Return the complete listing that follows, with each line reproduced exactly.

-- Record set --
· · · ·

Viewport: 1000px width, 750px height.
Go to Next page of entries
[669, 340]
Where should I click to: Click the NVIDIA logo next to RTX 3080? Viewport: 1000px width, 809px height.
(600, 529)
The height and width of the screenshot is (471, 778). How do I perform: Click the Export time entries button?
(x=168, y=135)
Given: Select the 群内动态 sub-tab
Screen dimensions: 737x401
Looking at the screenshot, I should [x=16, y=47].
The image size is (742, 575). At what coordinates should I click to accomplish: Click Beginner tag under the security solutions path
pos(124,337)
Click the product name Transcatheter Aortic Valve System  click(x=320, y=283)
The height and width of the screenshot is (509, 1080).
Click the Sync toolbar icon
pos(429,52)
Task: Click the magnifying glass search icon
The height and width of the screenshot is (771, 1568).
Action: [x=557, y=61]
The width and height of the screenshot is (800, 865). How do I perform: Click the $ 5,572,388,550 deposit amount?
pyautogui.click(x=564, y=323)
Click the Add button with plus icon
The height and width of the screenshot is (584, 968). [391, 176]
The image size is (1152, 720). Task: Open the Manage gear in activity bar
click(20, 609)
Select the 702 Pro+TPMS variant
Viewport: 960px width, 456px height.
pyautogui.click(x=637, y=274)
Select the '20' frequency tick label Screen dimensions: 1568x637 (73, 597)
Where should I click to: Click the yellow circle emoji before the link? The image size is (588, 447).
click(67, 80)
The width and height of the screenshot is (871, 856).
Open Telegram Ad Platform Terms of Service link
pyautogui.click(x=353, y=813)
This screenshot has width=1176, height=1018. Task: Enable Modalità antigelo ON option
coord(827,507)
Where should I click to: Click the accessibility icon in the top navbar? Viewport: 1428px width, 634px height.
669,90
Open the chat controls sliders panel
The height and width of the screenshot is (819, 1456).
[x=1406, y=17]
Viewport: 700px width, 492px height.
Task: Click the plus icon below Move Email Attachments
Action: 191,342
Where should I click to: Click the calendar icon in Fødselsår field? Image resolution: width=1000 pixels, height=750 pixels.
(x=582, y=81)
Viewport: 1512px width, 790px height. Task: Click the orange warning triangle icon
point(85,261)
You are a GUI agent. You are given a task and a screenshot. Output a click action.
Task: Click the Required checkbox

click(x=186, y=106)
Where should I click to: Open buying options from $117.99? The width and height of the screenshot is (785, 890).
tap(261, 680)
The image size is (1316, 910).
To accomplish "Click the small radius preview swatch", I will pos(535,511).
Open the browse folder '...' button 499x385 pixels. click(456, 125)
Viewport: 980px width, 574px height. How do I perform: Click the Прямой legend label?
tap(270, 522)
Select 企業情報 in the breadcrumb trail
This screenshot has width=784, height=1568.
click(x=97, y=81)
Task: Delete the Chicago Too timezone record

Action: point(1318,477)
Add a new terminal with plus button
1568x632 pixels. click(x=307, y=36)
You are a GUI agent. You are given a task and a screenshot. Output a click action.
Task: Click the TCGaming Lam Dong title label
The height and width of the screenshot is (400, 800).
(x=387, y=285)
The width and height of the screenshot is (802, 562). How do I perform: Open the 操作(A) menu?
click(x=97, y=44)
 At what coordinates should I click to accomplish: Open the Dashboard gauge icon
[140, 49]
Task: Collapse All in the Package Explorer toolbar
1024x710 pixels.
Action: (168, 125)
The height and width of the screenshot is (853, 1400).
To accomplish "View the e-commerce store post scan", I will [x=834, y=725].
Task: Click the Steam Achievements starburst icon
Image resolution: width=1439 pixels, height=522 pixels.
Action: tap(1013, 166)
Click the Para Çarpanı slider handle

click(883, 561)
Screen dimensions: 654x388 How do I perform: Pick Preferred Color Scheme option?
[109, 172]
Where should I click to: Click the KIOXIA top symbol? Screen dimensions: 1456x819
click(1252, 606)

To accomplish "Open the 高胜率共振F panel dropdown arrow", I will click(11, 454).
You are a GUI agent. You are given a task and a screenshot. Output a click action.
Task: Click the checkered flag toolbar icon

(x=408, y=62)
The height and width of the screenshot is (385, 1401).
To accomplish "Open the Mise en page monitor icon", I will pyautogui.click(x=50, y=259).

· · · ·

-- Task output --
Viewport: 1000px width, 750px height.
Go to Next page of entries
[669, 340]
Where should I click to: Click the NVIDIA logo next to RTX 3080? Viewport: 1000px width, 809px height.
(600, 529)
The height and width of the screenshot is (471, 778). How do I perform: Click the Export time entries button?
(x=168, y=135)
Given: Select the 群内动态 sub-tab
Screen dimensions: 737x401
Looking at the screenshot, I should [x=16, y=47].
The image size is (742, 575). At what coordinates should I click to accomplish: Click Beginner tag under the security solutions path
pos(124,337)
Click the product name Transcatheter Aortic Valve System  click(x=320, y=283)
The height and width of the screenshot is (509, 1080).
Click the Sync toolbar icon
pos(429,52)
Task: Click the magnifying glass search icon
The height and width of the screenshot is (771, 1568).
Action: [x=557, y=61]
The width and height of the screenshot is (800, 865). How do I perform: Click the $ 5,572,388,550 deposit amount?
pyautogui.click(x=564, y=323)
Click the Add button with plus icon
The height and width of the screenshot is (584, 968). [391, 176]
The image size is (1152, 720). Task: Open the Manage gear in activity bar
click(20, 609)
Select the 702 Pro+TPMS variant
Viewport: 960px width, 456px height.
pyautogui.click(x=637, y=274)
Select the '20' frequency tick label Screen dimensions: 1568x637 (73, 597)
Where should I click to: Click the yellow circle emoji before the link? The image size is (588, 447).
click(67, 80)
The width and height of the screenshot is (871, 856).
Open Telegram Ad Platform Terms of Service link
pyautogui.click(x=353, y=813)
This screenshot has width=1176, height=1018. Task: Enable Modalità antigelo ON option
coord(827,507)
Where should I click to: Click the accessibility icon in the top navbar? Viewport: 1428px width, 634px height.
669,90
Open the chat controls sliders panel
The height and width of the screenshot is (819, 1456).
[x=1406, y=17]
Viewport: 700px width, 492px height.
Task: Click the plus icon below Move Email Attachments
Action: 191,342
Where should I click to: Click the calendar icon in Fødselsår field? Image resolution: width=1000 pixels, height=750 pixels.
(x=582, y=81)
Viewport: 1512px width, 790px height. Task: Click the orange warning triangle icon
point(85,261)
You are a GUI agent. You are given a task and a screenshot. Output a click action.
Task: Click the Required checkbox

click(x=186, y=106)
Where should I click to: Open buying options from $117.99? The width and height of the screenshot is (785, 890).
tap(261, 680)
The image size is (1316, 910).
To accomplish "Click the small radius preview swatch", I will pos(535,511).
Open the browse folder '...' button 499x385 pixels. click(456, 125)
Viewport: 980px width, 574px height. How do I perform: Click the Прямой legend label?
tap(270, 522)
Select 企業情報 in the breadcrumb trail
This screenshot has width=784, height=1568.
click(x=97, y=81)
Task: Delete the Chicago Too timezone record

Action: point(1318,477)
Add a new terminal with plus button
1568x632 pixels. click(x=307, y=36)
You are a GUI agent. You are given a task and a screenshot. Output a click action.
Task: Click the TCGaming Lam Dong title label
The height and width of the screenshot is (400, 800).
(x=387, y=285)
The width and height of the screenshot is (802, 562). How do I perform: Open the 操作(A) menu?
click(x=97, y=44)
 At what coordinates should I click to accomplish: Open the Dashboard gauge icon
[140, 49]
Task: Collapse All in the Package Explorer toolbar
1024x710 pixels.
Action: (168, 125)
The height and width of the screenshot is (853, 1400).
To accomplish "View the e-commerce store post scan", I will [x=834, y=725].
Task: Click the Steam Achievements starburst icon
Image resolution: width=1439 pixels, height=522 pixels.
Action: tap(1013, 166)
Click the Para Çarpanı slider handle

click(883, 561)
Screen dimensions: 654x388 How do I perform: Pick Preferred Color Scheme option?
[109, 172]
Where should I click to: Click the KIOXIA top symbol? Screen dimensions: 1456x819
click(1252, 606)

To accomplish "Open the 高胜率共振F panel dropdown arrow", I will click(11, 454).
You are a GUI agent. You are given a task and a screenshot. Output a click action.
Task: Click the checkered flag toolbar icon

(x=408, y=62)
The height and width of the screenshot is (385, 1401).
To accomplish "Open the Mise en page monitor icon", I will pyautogui.click(x=50, y=259).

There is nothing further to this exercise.